- PASSAGE TO READ -

━━━━━━━━

Re: [PATCH 08/67] add reentrant variants of sha1_to_hex and find_unique_abbrev

[Date Prev][Date Next][Thread Prev][Thread Next][Date Index][Thread Index]

 




On 15/09/15 16:26, Jeff King wrote:
> The sha1_to_hex and find_unique_abbrev functions always
> write into reusable static buffers. There are a few problems
> with this:
>
>   - future calls overwrite our result. This is especially
>     annoying with find_unique_abbrev, which does not have a
>     ring of buffers, so you cannot even printf() a result
>     that has two abbreviated sha1s.
>
>   - if you want to put the result into another buffer, we
>     often strcpy, which looks suspicious when auditing for
>     overflows.
>
> This patch introduces sha1_to_hex_to and find_unique_abbrev_to,
> which write into a user-provided buffer. Of course this is
> just punting on the overflow-auditing, as the buffer
> obviously needs to be GIT_SHA1_HEXSZ + 1 bytes. But it is
> much easier to audit, since that is a well-known size.

Hmm, I haven't read any other patches yet (including those which use these
new '_to' functions), but I can't help feeling they should be named something
like 'sha1_to_hex_str()' and 'find_unique_abbrev_str()' instead.  i.e. I don't get
the '_to' thing - not that I'm any good at naming things ...

ATB,
Ramsay Jones

>
> We retain the non-reentrant forms, which just become thin
> wrappers around the reentrant ones. This patch also adds a
> strbuf variant of find_unique_abbrev, which will be handy in
> later patches.

━━━━━━━━

- DATA EXCERPT -
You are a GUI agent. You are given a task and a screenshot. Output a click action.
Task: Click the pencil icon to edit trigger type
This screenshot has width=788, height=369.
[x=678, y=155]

━━━━━━━━

- DIRECTION A -
According to the sha1_to_hex patch thread, why are the new user-provided-buffer functions easier to audit for overflows, even though the overflow question is only being punted?
- DIRECTION B -
Which function names in the sha1_to_hex patch thread contain "sha1_to_hex" or "find_unique_abbrev"? List every one.
- DIRECTION C -
Could you continue the sha1_to_hex patch thread from its last line?
The data above comes from a different source than the sha1_to_hex patch thread.

- FINAL RESULT A -
The caller's buffer must be GIT_SHA1_HEXSZ + 1 bytes. Because that is a well-known size, checking for overflows is much easier.

- FINAL RESULT B -
sha1_to_hex, find_unique_abbrev, sha1_to_hex_to, find_unique_abbrev_to, sha1_to_hex_str(), find_unique_abbrev_str()

- FINAL RESULT C -
>
> Signed-off-by: Jeff King <peff@xxxxxxxx>
> ---
> If we wanted to be really meticulous, these functions could
> take a size for the output buffer, and complain if it is not
> GIT_SHA1_HEXSZ+1 bytes. But that would bloat every call
> like:
>
>   sha1_to_hex_to(buf, sizeof(buf), sha1);
>
>  cache.h     | 27 ++++++++++++++++++++++++++-
>  hex.c       | 13 +++++++++----
>  sha1_name.c | 16 +++++++++++-----
>  strbuf.c    |  9 +++++++++
>  strbuf.h    |  8 ++++++++
>  5 files changed, 63 insertions(+), 10 deletions(-)
>
> diff --git a/cache.h b/cache.h
> index e231e47..cc59aba 100644
> --- a/cache.h
> +++ b/cache.h
> @@ -785,7 +785,21 @@ extern char *sha1_pack_name(const unsigned char *sha1);
>   */
>  extern char *sha1_pack_index_name(const unsigned char *sha1);
>  
> -extern const char *find_unique_abbrev(const unsigned char *sha1, int);
> +/*
> + * Return an abbreviated sha1 unique within this repository's object database.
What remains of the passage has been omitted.